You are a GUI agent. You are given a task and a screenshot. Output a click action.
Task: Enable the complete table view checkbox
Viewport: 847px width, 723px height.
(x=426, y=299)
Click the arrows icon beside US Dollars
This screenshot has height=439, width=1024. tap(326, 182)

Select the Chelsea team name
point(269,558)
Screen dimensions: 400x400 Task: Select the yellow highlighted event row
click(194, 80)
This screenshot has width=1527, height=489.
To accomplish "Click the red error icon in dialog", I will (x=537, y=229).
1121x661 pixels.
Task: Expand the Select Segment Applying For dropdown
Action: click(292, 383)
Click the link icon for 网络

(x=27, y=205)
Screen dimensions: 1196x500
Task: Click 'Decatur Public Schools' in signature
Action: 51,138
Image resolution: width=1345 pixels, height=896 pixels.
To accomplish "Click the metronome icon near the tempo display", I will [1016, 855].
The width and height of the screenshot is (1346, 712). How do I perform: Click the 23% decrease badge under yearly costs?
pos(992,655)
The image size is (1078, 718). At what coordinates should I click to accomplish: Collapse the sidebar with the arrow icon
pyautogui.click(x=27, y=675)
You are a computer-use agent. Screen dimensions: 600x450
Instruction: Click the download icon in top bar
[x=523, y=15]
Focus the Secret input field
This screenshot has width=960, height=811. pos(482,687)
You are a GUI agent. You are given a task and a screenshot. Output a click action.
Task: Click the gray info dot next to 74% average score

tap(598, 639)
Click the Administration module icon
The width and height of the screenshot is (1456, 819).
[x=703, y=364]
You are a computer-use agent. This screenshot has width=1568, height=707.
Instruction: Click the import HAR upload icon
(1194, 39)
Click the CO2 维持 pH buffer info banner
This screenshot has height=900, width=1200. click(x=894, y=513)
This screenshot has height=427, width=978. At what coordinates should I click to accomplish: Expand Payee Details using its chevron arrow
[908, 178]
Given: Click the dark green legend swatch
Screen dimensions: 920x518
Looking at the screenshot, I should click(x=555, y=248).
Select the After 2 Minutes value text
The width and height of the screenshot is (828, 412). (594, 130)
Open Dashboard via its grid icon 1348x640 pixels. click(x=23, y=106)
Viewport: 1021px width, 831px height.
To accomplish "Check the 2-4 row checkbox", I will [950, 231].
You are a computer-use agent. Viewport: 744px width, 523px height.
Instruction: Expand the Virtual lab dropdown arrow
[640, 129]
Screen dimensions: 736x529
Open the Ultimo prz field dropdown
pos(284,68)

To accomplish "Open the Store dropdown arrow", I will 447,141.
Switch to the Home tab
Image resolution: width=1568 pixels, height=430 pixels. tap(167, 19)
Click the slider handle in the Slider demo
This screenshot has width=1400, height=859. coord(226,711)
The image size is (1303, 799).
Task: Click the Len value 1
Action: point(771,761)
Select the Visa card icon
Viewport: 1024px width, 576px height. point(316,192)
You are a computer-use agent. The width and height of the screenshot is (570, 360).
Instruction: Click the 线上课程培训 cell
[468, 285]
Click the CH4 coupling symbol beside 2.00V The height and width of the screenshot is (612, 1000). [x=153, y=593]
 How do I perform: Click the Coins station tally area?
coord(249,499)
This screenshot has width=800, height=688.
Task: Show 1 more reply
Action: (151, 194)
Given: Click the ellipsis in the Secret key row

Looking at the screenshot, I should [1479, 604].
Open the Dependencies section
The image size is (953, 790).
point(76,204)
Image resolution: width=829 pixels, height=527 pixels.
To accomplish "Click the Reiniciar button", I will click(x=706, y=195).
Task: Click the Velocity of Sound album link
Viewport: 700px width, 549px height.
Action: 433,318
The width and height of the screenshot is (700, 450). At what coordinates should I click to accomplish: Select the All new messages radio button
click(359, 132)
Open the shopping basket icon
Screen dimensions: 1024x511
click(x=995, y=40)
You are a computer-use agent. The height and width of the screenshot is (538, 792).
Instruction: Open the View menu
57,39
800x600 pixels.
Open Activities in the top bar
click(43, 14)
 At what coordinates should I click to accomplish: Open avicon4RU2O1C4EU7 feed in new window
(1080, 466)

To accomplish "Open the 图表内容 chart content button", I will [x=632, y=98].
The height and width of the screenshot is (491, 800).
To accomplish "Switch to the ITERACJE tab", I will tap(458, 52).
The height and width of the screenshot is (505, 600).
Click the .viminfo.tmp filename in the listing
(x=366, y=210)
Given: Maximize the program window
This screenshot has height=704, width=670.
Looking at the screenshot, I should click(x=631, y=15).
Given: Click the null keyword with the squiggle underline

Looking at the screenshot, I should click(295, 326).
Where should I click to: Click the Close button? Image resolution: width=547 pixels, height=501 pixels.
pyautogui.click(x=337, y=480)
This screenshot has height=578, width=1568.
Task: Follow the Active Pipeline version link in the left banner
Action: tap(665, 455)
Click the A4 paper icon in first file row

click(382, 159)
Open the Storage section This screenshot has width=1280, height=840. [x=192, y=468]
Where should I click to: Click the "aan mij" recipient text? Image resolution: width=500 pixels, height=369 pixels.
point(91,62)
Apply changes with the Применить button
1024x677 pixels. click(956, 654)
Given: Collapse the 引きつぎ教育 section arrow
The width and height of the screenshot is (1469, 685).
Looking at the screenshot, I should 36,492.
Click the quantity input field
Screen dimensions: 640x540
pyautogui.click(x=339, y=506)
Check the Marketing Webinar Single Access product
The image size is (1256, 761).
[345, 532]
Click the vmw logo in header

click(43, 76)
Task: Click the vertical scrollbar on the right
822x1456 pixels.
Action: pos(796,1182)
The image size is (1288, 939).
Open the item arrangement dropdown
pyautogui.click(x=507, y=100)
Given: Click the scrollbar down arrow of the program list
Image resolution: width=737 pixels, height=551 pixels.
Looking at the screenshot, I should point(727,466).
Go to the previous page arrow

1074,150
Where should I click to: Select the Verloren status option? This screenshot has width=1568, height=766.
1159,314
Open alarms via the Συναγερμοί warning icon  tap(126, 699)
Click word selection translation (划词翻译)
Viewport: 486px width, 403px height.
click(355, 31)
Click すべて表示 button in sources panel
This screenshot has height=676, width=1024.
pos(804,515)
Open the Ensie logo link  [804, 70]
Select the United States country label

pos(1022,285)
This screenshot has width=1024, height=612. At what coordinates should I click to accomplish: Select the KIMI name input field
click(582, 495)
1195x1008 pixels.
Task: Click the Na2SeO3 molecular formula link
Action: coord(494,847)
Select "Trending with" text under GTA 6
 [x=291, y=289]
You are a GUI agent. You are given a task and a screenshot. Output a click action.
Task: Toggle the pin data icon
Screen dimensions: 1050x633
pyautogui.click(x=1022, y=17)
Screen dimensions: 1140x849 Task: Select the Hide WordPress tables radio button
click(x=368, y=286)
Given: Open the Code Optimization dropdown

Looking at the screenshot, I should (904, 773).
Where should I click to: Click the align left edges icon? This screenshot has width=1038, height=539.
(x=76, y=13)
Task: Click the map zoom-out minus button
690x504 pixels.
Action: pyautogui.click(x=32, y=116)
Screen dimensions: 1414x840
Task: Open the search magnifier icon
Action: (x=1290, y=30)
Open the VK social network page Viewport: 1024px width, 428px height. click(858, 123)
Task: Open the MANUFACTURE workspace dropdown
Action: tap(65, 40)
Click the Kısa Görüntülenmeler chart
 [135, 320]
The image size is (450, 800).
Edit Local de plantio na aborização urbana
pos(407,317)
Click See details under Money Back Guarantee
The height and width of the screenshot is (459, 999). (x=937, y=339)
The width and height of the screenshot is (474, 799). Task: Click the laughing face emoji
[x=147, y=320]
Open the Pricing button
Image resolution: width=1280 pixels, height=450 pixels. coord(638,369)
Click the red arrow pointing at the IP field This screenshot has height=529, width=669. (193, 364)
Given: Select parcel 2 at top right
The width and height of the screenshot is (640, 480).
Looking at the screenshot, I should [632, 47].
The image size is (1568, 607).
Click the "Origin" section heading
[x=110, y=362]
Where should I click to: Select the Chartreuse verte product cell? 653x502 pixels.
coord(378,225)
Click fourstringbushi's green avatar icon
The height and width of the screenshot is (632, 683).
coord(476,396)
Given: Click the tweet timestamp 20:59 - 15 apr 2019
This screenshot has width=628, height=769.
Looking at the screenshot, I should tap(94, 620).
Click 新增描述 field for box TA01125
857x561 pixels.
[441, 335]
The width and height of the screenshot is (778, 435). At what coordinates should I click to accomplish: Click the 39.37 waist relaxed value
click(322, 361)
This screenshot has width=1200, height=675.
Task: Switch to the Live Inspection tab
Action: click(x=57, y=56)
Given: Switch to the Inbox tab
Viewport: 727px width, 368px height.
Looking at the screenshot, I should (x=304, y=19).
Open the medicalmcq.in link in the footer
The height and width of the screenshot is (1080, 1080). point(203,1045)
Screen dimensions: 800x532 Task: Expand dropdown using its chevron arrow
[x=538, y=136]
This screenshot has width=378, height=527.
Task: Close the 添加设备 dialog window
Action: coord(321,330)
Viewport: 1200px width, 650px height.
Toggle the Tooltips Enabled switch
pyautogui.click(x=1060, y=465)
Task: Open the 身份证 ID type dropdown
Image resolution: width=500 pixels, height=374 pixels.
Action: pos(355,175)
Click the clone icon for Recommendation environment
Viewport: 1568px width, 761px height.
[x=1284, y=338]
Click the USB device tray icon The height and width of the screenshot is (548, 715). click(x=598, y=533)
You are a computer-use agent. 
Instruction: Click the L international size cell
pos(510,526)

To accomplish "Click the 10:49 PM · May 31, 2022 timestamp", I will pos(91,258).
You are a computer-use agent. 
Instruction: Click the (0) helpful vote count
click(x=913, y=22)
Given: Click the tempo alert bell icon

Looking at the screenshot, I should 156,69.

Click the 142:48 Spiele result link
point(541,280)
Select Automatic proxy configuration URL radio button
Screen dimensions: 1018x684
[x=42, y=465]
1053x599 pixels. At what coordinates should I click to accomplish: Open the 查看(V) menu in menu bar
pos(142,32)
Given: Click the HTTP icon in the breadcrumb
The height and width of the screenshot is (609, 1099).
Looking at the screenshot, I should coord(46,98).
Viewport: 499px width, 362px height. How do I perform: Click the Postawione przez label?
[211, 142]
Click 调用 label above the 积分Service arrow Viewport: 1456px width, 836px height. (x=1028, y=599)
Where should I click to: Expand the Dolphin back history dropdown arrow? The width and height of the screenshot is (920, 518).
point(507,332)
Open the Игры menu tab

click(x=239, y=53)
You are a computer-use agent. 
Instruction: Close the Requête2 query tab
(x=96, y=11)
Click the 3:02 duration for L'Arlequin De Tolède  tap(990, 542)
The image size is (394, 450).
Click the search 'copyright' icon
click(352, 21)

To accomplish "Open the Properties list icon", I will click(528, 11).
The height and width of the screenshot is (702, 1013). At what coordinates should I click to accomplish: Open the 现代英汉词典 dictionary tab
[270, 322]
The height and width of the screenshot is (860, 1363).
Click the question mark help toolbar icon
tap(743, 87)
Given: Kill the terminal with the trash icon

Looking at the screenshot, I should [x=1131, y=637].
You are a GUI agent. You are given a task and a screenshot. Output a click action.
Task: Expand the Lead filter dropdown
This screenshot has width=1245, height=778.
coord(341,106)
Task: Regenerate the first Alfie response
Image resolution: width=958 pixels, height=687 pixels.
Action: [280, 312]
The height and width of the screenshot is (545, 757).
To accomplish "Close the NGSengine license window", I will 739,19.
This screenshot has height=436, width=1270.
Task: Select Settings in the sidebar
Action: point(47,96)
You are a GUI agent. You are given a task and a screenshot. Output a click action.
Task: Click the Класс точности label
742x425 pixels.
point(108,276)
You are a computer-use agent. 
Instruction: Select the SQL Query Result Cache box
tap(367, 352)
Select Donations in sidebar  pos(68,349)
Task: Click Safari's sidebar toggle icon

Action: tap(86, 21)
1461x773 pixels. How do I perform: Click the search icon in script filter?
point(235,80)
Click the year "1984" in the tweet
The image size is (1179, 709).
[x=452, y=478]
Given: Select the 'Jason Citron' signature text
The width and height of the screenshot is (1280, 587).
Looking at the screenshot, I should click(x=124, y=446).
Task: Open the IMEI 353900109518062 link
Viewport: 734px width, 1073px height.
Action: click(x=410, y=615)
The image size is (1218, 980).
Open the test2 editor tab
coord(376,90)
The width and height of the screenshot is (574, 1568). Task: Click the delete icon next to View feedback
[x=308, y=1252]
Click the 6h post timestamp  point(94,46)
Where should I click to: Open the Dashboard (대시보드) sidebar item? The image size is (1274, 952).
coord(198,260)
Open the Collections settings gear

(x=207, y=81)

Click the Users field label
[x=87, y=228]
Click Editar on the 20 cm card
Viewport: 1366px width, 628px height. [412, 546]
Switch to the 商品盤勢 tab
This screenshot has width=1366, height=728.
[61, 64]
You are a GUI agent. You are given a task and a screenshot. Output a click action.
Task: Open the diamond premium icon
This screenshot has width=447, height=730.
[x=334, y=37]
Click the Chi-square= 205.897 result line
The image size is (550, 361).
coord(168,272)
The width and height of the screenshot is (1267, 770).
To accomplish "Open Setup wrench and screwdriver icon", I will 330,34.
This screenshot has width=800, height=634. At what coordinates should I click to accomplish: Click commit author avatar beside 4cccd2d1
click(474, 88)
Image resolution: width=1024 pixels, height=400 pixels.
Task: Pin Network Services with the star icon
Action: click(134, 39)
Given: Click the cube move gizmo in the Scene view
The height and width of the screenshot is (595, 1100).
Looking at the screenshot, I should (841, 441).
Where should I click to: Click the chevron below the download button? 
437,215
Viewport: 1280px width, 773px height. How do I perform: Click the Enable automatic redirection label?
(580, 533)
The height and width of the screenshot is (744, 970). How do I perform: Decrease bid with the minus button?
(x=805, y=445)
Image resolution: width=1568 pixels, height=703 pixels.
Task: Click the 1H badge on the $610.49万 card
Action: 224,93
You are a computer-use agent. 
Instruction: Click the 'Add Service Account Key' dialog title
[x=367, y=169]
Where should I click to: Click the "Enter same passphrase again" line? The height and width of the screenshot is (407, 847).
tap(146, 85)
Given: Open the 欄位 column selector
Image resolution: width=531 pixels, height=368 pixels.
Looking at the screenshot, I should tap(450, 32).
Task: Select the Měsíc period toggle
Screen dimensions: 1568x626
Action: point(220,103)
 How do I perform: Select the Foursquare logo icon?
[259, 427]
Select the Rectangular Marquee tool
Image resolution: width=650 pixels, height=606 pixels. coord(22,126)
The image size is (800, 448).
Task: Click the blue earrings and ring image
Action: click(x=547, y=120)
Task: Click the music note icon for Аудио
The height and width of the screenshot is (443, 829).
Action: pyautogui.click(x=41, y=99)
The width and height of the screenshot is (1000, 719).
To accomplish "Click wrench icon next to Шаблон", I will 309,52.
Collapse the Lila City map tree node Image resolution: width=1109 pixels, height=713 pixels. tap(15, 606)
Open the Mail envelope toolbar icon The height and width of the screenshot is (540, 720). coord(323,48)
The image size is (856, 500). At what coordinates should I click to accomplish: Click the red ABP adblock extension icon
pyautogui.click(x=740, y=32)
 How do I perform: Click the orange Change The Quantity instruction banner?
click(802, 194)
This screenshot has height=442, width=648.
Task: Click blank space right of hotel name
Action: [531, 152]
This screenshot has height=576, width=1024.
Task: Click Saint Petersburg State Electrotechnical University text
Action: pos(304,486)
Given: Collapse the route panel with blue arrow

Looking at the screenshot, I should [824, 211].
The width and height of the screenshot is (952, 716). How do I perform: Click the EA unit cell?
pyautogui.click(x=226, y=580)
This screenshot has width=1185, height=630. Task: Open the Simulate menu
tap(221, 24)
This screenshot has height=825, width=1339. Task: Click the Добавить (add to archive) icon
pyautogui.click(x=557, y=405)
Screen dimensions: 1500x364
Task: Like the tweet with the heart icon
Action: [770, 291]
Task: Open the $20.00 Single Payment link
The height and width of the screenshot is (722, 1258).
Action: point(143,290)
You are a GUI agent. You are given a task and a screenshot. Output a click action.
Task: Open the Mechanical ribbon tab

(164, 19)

## WORK REQUEST
Only a number is needed here: how many lines of the data include the word "timestamp"?

## RESPONSE BELOW
3